I have had in the past grave qualms about Paul’s foreign policy views, but I don’t think all of his views lack merit...
And while I vehemently disagree with the notion that we should eliminate aid to Israel, he is right when he says, “We currently give about $4 billion annually to Israel in foreign aid. But we give about $6 billion to the nations that surround Israel, many of them antagonistic toward the Jewish state. Giving twice as much foreign aid to Israel’s enemies simply does not make sense. Our aid to Israel has always been to a country that has been an unequivocal ally. Our aid to its neighbors has purchased their temporary loyalty at best. These countries are not our true allies and no amount of money will make them so. They are not allies of Israel and I fear one day our money and military arms that we have paid for will be used against Israel.”

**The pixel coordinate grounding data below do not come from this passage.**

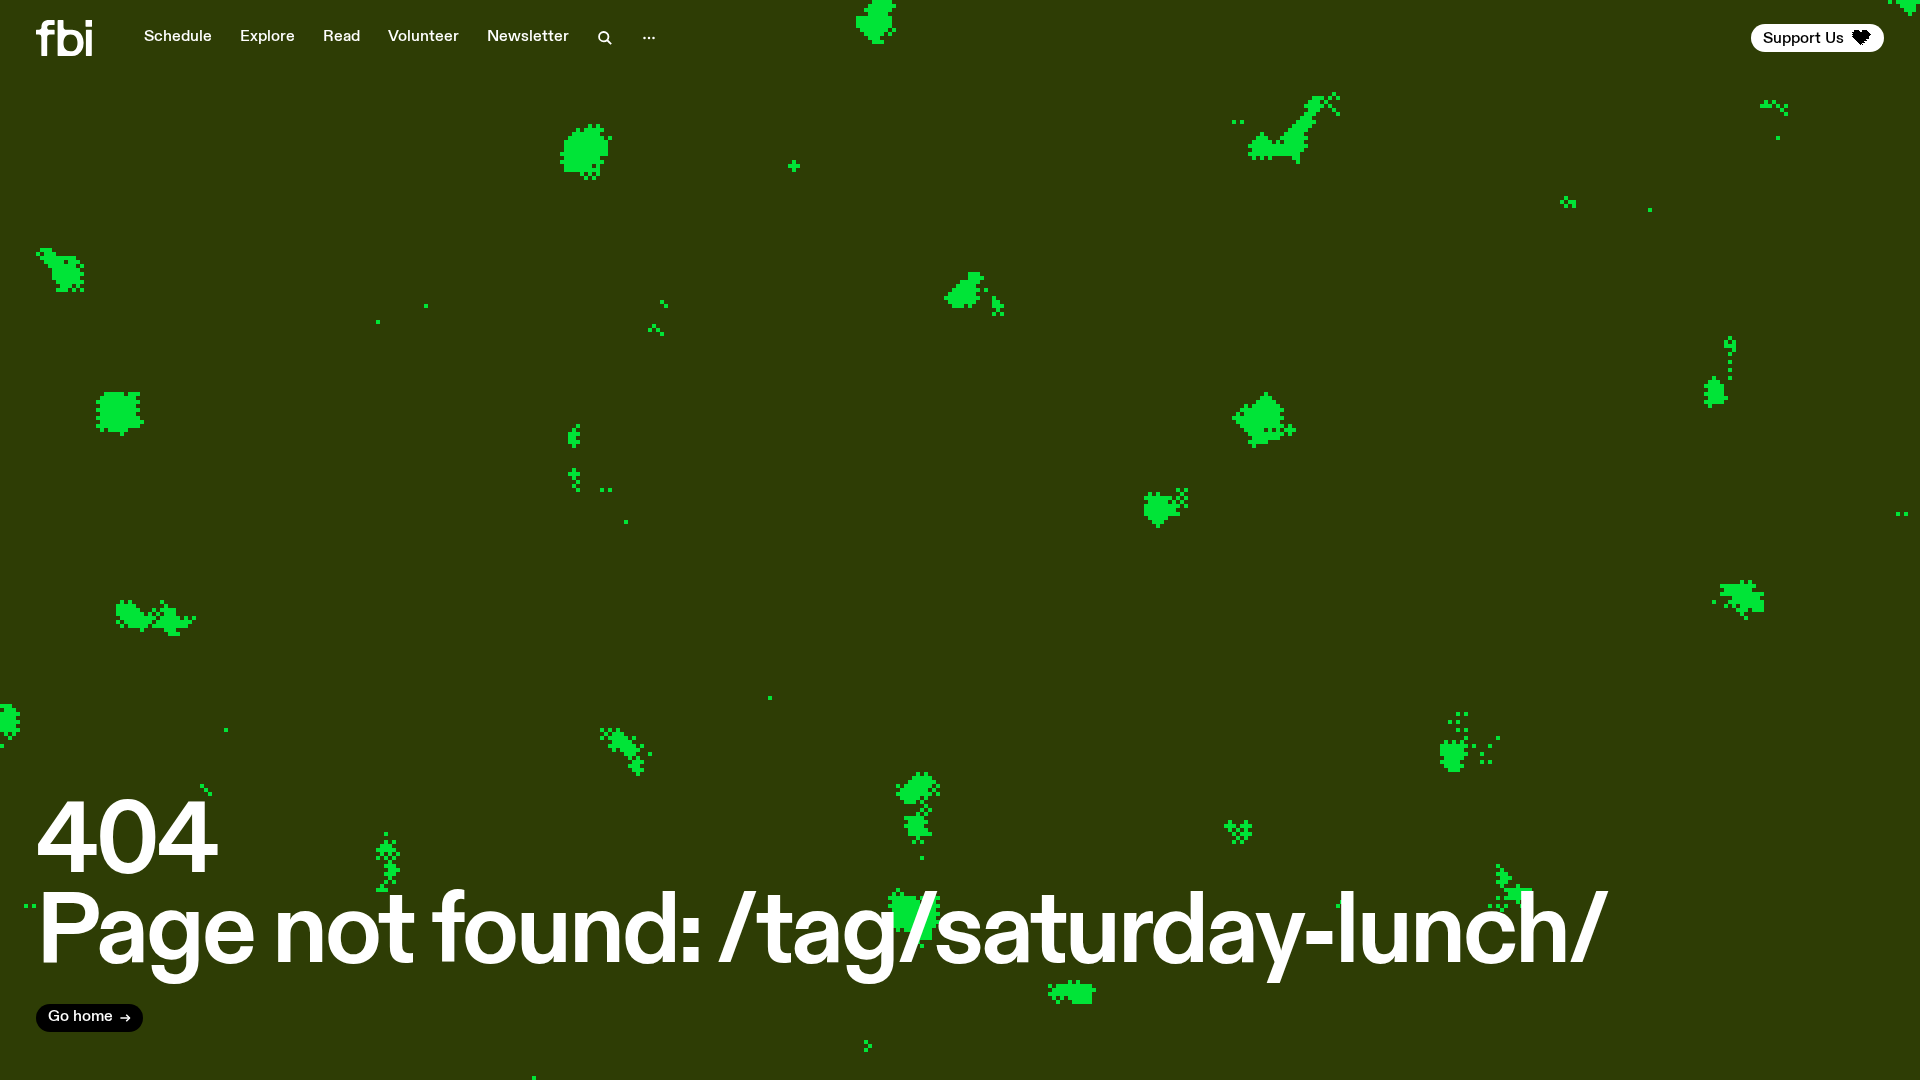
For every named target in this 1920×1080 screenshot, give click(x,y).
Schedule (178, 37)
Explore (267, 37)
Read (341, 37)
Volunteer (423, 37)
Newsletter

My point on these issues is that conservatives should persuade and discuss areas of difference, but it is a mistake to treat Paul as a clone of his father or a man incapable of maturation. And at a time when thoughtful hawks are revisiting issues like aid to Egypt, his views seem, even to those of us who disagree with his general bent, less wacky.
Moreover, he’s talking sense — a lot of sense — on issues of federalism and immigration reform.
Wow, just wow, boy are the neocons setting the honey out for Rand.